Note from Mickey Weems and Mike Luczaj: Welcome to the BeachMonkey team, Jen!
Her Story
As she seeks to connect with herself, people and the world around her, writing has
been a soul-searching experience for Jen Woo, tearing into the darkest depths of existence and coming back out to see the light. Through writing, she found her own sources for growth and inspiration.
Woo has had a colorful career tirelessly looking for new sources of inspiration, switching from marketing to art to writing and back again while jumping from country to country. She has published work for the Santa Barbara Independent covering music, 429 Magazine with a focus on the arts, Olé Today investigating local issues, and Zoom Magazine and Green Magazine in Costa Rica, both centered on music.
Woo has covered events like Electric Daisy Carnival and Bottle Rock, and interviewed the likes of Dead Prez, Ricky Ian Gordon, MURS, and Jamie McDermott of the Irrepressibles. She has also worked with a number of independent artists, developing gallery booklets and gallery show copy. Additionally, she writes for a number of blogs and start-ups.
Originally from Los Angeles, Woo obtained a degree in Communication and Global Peace and Security in Santa Barbara. Though she was just a few classes short of completing the writing minor, she left knowing that word-craft would undeniably make up a large part of her life, if not her profession.
Art, Liberation and Happiness
She maintained a short stint back in LA doing freelance marketing after college, and then seeking liberation and a more genuine perspective, planned a week-long trip to Costa Rica, which lasted 7 months. Struggling with the false idea of having to choose between happiness and success, Woo left to find herself. It was when she began craft again, to draw, to write – all the things she loved but had forgotten in her attempt to push into a socially acceptable existence – that she concluded that both are attainable. “It seemed that through art, through the fulfillment of being able to create something that made others feel…confident, beautiful, inspired, I was able to reconnect with myself,” she said.
Afterwards, another stint in LA, and then for several months she traveled through Europe and Morocco. Currently, Woo lives in Oakland, immersing herself in as much art and music as possible.
As a lover of all things deviant and novel, and as an avid world traveler always looking towards the next adventure, Woo has catalogued an array of inspiration from her life of wanderlust.
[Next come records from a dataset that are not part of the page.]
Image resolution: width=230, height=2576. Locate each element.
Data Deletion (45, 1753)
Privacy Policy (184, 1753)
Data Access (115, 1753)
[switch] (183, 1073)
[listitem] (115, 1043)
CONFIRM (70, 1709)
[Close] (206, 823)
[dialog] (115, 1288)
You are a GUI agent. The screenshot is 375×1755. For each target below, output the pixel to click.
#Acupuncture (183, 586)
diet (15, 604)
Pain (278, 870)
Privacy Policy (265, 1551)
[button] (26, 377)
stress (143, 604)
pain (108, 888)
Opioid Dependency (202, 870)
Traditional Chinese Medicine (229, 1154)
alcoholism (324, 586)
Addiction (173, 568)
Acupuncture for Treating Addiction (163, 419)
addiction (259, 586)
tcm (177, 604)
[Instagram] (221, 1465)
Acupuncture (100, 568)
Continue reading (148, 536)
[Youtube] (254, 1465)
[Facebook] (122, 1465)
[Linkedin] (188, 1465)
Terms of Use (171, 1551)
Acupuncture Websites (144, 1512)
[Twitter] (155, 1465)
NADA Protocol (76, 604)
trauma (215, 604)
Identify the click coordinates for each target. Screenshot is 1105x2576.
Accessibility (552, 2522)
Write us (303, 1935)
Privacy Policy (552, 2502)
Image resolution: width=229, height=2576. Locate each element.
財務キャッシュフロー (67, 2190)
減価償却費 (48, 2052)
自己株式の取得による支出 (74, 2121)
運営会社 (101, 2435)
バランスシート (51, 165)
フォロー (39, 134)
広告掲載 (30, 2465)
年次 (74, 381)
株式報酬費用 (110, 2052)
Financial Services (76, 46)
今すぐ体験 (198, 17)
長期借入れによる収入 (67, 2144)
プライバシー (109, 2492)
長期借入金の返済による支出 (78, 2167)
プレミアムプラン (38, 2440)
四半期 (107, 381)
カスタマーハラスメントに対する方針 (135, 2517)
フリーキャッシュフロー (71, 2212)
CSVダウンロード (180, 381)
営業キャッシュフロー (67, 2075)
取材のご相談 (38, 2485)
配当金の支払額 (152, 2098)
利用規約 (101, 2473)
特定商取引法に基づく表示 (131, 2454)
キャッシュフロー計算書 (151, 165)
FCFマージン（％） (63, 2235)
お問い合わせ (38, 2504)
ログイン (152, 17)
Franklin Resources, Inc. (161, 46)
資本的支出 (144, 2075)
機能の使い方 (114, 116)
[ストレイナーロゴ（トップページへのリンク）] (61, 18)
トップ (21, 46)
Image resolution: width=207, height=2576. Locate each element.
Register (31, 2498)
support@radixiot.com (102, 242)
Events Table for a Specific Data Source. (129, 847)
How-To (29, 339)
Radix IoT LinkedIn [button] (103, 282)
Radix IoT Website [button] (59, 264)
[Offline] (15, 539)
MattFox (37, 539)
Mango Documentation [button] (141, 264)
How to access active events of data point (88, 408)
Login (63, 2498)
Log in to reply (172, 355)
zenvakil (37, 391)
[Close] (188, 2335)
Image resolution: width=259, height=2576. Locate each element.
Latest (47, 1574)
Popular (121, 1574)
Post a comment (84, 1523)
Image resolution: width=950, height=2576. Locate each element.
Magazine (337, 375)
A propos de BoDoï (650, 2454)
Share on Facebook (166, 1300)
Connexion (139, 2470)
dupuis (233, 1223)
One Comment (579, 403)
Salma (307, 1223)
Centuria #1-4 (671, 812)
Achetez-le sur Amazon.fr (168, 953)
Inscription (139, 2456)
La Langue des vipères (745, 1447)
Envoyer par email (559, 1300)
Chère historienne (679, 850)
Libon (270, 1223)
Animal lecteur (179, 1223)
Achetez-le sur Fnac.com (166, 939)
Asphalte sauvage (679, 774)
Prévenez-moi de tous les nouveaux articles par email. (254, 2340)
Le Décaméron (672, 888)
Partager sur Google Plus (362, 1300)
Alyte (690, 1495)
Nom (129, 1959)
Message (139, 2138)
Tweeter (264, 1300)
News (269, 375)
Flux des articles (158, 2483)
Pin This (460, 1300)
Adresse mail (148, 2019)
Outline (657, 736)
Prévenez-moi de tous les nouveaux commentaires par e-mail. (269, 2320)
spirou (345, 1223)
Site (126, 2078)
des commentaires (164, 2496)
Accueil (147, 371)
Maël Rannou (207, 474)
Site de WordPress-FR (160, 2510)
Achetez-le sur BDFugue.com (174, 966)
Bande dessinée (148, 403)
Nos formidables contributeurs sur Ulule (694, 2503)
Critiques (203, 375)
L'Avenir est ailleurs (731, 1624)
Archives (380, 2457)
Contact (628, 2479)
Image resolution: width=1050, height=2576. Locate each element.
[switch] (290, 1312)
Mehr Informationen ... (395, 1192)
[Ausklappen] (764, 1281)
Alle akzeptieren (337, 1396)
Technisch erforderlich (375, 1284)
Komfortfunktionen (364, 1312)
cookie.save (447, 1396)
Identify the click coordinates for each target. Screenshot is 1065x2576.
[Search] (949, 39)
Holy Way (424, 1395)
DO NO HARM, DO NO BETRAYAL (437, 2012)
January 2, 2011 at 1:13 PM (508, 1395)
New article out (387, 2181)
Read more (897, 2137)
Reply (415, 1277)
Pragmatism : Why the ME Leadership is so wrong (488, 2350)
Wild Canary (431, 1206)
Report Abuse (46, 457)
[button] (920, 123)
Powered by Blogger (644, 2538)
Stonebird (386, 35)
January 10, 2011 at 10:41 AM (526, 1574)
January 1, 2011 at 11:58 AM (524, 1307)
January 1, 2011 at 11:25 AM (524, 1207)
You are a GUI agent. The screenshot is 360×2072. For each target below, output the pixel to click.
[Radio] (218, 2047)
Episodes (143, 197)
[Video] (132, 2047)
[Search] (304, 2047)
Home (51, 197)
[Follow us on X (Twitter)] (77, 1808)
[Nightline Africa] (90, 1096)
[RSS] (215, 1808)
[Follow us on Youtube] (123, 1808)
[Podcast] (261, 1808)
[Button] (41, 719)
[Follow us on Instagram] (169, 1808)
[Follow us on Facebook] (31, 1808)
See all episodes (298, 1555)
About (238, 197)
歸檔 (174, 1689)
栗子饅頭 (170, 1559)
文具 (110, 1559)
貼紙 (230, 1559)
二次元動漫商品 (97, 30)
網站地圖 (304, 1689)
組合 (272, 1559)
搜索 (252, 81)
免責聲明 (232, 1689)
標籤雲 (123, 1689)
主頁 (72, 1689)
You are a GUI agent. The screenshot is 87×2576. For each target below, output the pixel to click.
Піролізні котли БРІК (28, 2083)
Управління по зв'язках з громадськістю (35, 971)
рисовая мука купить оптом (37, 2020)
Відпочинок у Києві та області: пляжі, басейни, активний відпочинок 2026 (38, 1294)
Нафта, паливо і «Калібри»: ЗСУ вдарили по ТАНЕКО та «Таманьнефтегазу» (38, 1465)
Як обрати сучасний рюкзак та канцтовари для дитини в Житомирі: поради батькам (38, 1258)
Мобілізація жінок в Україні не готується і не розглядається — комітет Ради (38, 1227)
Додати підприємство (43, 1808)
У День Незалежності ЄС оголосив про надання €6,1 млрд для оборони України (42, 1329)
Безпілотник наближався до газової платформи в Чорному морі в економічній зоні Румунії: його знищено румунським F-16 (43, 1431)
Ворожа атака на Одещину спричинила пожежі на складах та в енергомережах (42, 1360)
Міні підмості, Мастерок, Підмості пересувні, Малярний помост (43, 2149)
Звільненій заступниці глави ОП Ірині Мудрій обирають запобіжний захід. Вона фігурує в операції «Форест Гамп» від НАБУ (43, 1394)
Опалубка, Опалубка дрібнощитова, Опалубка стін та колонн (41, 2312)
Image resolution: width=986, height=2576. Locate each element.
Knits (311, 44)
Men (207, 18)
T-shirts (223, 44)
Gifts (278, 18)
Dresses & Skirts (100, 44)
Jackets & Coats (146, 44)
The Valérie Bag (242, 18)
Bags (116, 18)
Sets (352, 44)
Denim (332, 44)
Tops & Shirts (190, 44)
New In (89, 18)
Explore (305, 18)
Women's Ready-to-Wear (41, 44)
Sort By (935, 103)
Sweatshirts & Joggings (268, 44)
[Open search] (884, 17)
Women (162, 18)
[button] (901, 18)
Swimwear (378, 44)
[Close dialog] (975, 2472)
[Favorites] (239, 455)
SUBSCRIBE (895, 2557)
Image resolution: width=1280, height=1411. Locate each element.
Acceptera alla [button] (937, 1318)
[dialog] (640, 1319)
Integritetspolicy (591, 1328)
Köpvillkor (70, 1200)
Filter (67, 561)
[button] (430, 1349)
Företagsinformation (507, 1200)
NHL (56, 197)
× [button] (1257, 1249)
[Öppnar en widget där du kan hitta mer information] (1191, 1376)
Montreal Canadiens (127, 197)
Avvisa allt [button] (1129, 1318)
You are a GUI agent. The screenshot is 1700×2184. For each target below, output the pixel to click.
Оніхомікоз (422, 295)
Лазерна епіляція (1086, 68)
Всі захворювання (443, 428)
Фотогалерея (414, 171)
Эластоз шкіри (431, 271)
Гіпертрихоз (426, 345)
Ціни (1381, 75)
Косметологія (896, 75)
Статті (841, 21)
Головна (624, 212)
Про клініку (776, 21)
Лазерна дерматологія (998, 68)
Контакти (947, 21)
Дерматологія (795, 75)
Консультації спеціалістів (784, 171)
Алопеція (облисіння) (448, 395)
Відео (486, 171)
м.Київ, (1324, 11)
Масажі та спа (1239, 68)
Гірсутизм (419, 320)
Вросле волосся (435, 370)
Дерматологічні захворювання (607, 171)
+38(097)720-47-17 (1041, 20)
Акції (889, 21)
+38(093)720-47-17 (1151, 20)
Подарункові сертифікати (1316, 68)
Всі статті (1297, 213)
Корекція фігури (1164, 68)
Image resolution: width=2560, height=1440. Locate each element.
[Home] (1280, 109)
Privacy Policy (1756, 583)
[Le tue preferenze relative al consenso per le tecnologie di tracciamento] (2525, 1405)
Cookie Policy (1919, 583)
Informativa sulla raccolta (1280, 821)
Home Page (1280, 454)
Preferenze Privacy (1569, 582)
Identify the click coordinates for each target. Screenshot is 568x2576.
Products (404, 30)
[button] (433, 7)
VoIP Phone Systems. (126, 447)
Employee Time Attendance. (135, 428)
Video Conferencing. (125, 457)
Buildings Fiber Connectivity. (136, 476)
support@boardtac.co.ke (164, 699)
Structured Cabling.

Some from artisans in far-away open air bazaars, others from unapparent spiritual guides in tucked away street corners, and the rest in more local peculiar haunts in day-to-day life. Her purpose is to show others that they can do what they love. “We do not have to choose between happiness and success. We only have to choose ourselves.”
Woo truly believes in the unrelenting power of creativity. Words are her becoming.